• **Texto proporcionado**:
La directora de Punto de quiebre está en su elemento. Su película sobre militares que desactivan bombas en Bagdad, rebosa adrenalina y es insospechada candidata al Oscar. He aquí una temporada en el infierno, sin invocaciones ni evocaciones.

En un  pasaje de Vivir al límite, el sargento Will James (Jeremy Renner) le habla a su hijo de muy corta edad como quien piensa en voz alta. Vas a crecer, le dice, a propósito de una cajita de lata que entretiene al pequeño, y muchas cosas que te encantaban ya no serán tan especiales. "A mi edad", continúa, "van a ser una o dos… Y para mí, creo, es una". Corte. El plano siguiente lo muestra  aterrizando en Bagdad, para pasársela un año desactivando bombas.

La última película de Kathryn Bigelow ha descolocado. En Europa se dio el 2008 y la prensa echó de menos una declaración sobre la ocupación de Irak; en Estados Unidos sólo el año pasado llegó a un puñado de salas, pese a todo lo cual hoy va por nueve Oscar, incluido el principal.

Partiendo por el personaje de Renner, la película juega el juego del verismo, prescindiendo de las tesis, las ilustraciones e incluso de las estrellas normalmente requeridas para dar fama, estirpe o estatuillas.

• **Usando la información**:
1/ Responde estas preguntas a partir del texto sobre Vivir al límite:
(a) ¿En qué ciudad aterriza el sargento Will James para pasar un año desactivando bombas?
(b) ¿En qué año se dio la película en Europa?
(c) ¿Por cuántos premios Oscar va la película?
2/ Enumera todo aquello de lo que, según el texto sobre Vivir al límite, prescinde la película al jugar el juego del verismo.

• **Extracto de datos**:
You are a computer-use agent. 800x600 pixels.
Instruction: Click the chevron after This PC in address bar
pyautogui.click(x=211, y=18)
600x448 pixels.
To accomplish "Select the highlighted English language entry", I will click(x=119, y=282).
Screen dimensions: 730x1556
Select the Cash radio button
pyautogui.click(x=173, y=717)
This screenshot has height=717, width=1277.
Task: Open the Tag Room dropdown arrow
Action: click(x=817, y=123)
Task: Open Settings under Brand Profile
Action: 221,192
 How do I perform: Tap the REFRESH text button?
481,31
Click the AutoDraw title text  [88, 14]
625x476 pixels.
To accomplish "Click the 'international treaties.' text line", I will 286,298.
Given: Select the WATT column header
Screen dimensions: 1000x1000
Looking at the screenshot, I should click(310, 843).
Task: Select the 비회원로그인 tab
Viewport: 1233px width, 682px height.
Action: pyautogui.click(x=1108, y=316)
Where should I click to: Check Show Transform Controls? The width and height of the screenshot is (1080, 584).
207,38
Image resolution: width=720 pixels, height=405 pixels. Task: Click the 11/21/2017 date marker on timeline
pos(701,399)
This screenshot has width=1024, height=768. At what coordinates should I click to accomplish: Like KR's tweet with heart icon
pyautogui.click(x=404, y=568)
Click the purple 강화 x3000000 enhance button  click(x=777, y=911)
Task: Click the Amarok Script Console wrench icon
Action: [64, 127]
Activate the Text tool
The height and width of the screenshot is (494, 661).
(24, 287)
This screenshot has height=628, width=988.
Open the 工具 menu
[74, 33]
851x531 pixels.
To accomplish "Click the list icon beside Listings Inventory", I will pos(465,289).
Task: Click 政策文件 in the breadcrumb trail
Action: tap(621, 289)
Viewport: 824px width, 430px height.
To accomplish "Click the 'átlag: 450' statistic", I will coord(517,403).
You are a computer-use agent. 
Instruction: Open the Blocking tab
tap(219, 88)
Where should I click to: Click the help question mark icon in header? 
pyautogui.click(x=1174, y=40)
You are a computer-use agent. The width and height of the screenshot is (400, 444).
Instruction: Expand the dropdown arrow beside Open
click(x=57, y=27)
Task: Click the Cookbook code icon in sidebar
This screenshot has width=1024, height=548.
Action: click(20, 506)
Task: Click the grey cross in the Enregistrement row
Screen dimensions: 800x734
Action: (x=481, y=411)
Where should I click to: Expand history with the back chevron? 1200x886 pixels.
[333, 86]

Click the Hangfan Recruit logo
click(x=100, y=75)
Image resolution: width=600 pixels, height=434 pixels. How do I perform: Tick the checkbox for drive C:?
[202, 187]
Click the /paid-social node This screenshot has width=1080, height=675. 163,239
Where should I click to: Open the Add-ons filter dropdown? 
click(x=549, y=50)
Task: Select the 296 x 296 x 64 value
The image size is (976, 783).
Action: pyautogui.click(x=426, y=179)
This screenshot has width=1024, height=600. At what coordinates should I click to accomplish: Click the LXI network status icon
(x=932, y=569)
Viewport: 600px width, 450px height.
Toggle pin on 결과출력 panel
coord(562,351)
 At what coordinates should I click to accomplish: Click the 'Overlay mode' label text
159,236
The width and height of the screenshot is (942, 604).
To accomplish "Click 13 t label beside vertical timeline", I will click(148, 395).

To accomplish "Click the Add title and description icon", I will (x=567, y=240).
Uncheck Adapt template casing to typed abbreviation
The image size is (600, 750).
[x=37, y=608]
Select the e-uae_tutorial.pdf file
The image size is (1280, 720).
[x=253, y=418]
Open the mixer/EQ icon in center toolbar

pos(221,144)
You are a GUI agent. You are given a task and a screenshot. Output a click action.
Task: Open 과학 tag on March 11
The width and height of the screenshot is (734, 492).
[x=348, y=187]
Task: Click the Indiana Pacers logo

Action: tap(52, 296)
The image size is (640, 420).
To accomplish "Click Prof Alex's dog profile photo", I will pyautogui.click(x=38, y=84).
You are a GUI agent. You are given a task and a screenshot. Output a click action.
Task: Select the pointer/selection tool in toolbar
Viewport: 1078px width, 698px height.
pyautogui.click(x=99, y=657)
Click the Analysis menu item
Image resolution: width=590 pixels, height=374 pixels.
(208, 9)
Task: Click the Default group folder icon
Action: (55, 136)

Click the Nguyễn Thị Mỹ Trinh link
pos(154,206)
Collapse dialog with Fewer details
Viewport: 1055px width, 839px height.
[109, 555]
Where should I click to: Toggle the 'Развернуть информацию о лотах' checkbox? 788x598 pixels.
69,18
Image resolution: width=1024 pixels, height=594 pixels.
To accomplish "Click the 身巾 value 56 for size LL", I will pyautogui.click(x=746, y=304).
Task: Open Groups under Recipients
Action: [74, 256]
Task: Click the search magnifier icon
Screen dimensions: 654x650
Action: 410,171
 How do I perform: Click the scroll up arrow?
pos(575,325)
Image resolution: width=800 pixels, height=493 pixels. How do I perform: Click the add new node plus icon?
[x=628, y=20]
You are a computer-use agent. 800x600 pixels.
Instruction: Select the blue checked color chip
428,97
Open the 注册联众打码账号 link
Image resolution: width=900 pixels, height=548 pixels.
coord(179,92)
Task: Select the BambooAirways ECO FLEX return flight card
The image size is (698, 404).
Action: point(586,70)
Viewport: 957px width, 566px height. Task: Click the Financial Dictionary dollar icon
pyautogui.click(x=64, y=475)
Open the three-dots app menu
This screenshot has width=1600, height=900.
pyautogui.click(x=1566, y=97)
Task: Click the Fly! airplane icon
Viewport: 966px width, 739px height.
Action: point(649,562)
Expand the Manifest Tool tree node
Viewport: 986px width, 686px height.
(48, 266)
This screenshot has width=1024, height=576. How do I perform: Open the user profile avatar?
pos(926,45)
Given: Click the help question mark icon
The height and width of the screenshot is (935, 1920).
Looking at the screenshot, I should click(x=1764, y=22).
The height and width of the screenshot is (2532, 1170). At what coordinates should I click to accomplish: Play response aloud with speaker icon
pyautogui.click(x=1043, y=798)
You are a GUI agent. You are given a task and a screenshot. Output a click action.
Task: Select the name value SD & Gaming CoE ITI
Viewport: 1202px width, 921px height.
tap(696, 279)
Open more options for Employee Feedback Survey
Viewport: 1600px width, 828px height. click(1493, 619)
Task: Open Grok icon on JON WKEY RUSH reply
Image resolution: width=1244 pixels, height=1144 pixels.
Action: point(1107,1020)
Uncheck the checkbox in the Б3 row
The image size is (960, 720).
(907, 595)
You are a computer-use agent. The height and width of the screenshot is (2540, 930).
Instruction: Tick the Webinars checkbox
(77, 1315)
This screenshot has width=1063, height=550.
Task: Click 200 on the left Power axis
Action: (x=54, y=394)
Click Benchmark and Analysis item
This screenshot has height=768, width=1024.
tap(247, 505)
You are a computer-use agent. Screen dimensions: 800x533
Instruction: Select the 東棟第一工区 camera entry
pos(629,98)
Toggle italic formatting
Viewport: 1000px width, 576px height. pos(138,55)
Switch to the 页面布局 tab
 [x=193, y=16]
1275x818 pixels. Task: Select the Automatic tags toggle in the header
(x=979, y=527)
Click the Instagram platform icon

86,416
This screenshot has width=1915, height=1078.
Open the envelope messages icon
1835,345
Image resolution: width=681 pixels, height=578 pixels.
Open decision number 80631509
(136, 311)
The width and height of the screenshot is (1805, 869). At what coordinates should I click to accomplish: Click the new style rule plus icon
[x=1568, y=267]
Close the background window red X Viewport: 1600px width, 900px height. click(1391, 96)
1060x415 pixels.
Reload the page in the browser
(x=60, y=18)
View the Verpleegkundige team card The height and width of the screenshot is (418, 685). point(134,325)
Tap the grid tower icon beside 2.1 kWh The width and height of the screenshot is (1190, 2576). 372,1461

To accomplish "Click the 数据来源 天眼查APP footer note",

• **Respuestas escritas**:
1/
(a) En Bagdad.
(b) En 2008.
(c) Por nueve Oscar, incluido el principal.

2/ Las tesis, las ilustraciones y las estrellas normalmente requeridas para dar fama, estirpe o estatuillas.